Supplied passage
The Company is included in the Sekisui House US Holdings, LLC. (parent of SH Residential Holdings, LLC) consolidated tax group for U.S. federal income tax purposes. Although the Company’s results are included in the Sekisui House consolidated return, our income tax provision is calculated primarily as though we were a separate taxpayer. However, under certain circumstances, transactions between the Company and Sekisui House are assessed using consolidated tax return rules and any difference in liability between the separate company method is planned to be addressed in a future tax sharing arrangement.

Our overall effective income tax rates were 2.5% for the three months ended March 31, 2026 and 18.1% for the three months ended March 31, 2025. The rates for the three months ended March 31, 2026 and 2025 resulted in an income tax benefit (expense) of $0.2 million and $(16.9) million, respectively. The year-over-year decrease in our effective tax rate for the three months ended March 31, 2026 was primarily due to the impact the interest for uncertain tax positions and the change in the state rate are having on the relatively small tax benefit compared to the larger tax provision during the same period in the prior year.

12.    Senior Notes and Notes Payable
Senior notes. The carrying values of our senior notes as of March 31, 2026 and December 31, 2025, net of any unamortized debt issuance costs or discount, were as follows:
March 31,
2026
December 31, 2025
(Dollars in thousands)
3.850% Senior Notes due January 2030, net
$298,830 $298,758 
2.500% Senior Notes due January 2031, net
348,400 348,321 
6.000% Senior Notes due January 2043, net
491,926 491,858 
3.966% Senior Notes due August 2061, net
346,241 346,229 
Total$1,485,397 $1,485,166 
Our senior notes are not secured and, while the senior note indentures contain some restrictions on secured debt and other transactions, they do not contain financial covenants. Our senior notes are fully and unconditionally guaranteed on an unsecured basis, jointly and severally, by most of our homebuilding segment subsidiaries (including newly added subsidiaries of Woodside, Chesmar and Holt in March 2026), with the termination date of the guarantees being upon the maturity of the senior notes. The guarantors would be required to perform upon instances of default. We believe that we are in compliance with the representations, warranties and covenants in the senior note indentures.

Work to do
1: In the excerpt on income taxes and senior notes, what was the overall effective income tax rate for the three months ended March 31, 2026?
2: Continue the excerpt on income taxes and senior notes from its final sentence.

Records supplied
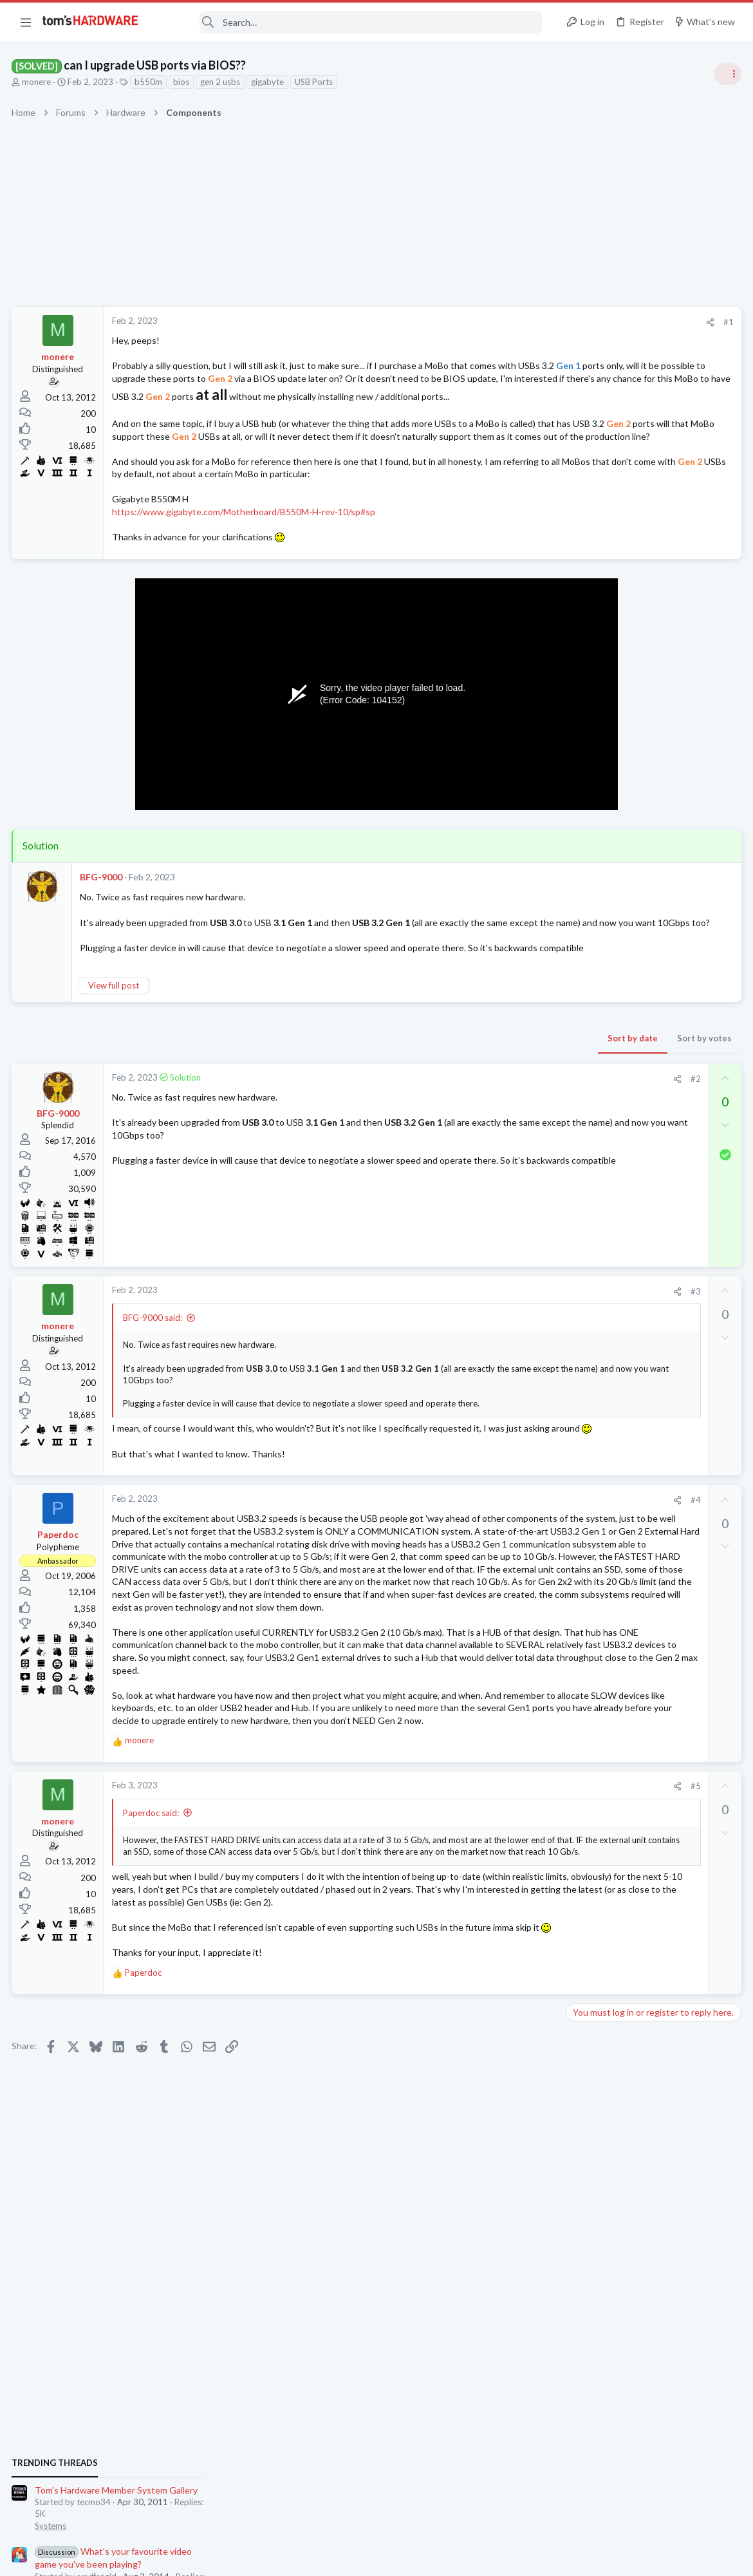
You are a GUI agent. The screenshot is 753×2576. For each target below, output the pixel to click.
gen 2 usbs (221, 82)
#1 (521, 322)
==
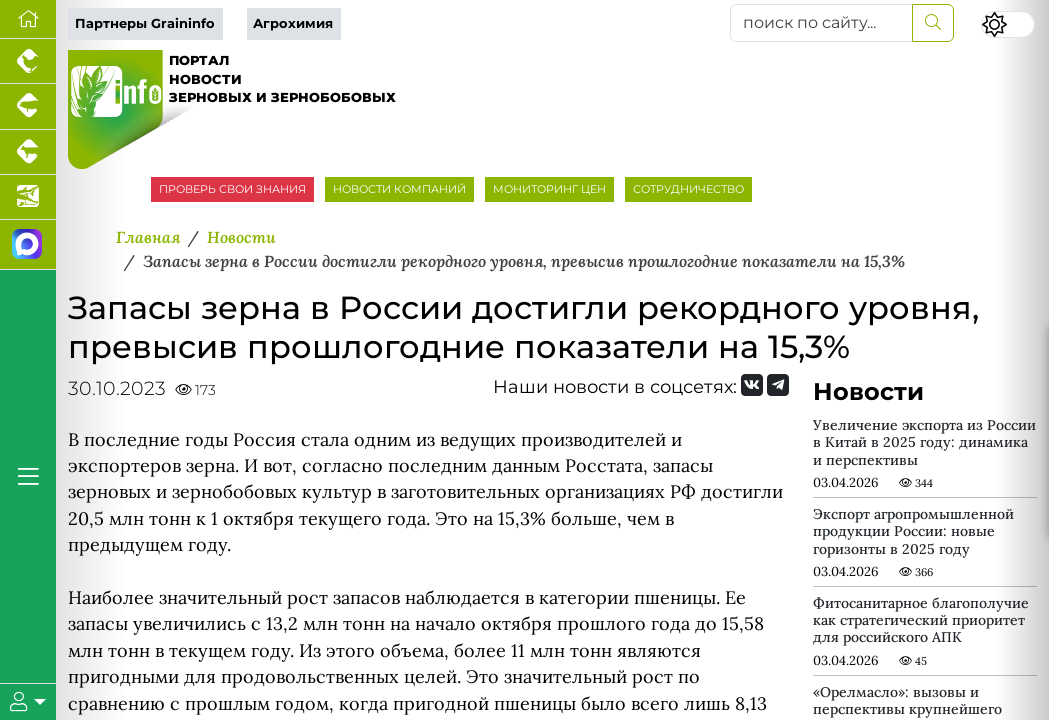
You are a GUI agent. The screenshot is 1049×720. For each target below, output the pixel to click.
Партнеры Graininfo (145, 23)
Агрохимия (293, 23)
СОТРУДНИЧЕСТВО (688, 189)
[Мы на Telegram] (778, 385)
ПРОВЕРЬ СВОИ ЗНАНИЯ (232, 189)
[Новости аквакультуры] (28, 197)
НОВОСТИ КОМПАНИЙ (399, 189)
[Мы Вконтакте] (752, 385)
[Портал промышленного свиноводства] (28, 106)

Responses in order
1: 2.5%

2:
Notes payable, net. Woodside had a term debt agreement ("Woodside Note") with Sumitomo Mitsui Banking Corporation ("SMBC") for $330.0 million at an interest rate of 2.09%. The Woodside Note was guaranteed by SHL. The Woodside Note was transferred to the Parent effective October 28, 2025, with no continuing obligations existing for either Woodside or SHUS.
Chesmar had a term debt agreement ("Chesmar Note") with SMBC for $100 million at an interest rate of 3.47%. The Chesmar Note was guaranteed by SHL. Outstanding principal and interest of the Chesmar Note was paid in full on July 29, 2025.
Holt had a term debt agreement ("Holt Note") with Mizuho Bank, Ltd. for $100 million at an interest rate of 2.427%. The Holt Note was guaranteed by SHL. The Holt Note was transferred to the Parent effective October 28, 2025, with no continuing obligations existing for either Holt or SHUS.
The Company had a promissory note with Surland Companies, LLC for $31.0 million with no interest until the maturity date, on December 31, 2025. This promissory note was in connection with a land sale purchase and related deferred purchase price. Effective December 31, 2025 the Company paid the $31.0 million due under the promissory note with Surland Companies, LLC.
Holt has a promissory note with GME Development, LLC for $3.0 million at an interest rate of 2.08%, with outstanding principal and interest due and payable upon maturity on December 31, 2026. This promissory note is in connection with a land purchase and phased takedown. Outstanding principal and interest was $3.0 million as of December 31, 2025 and 2024.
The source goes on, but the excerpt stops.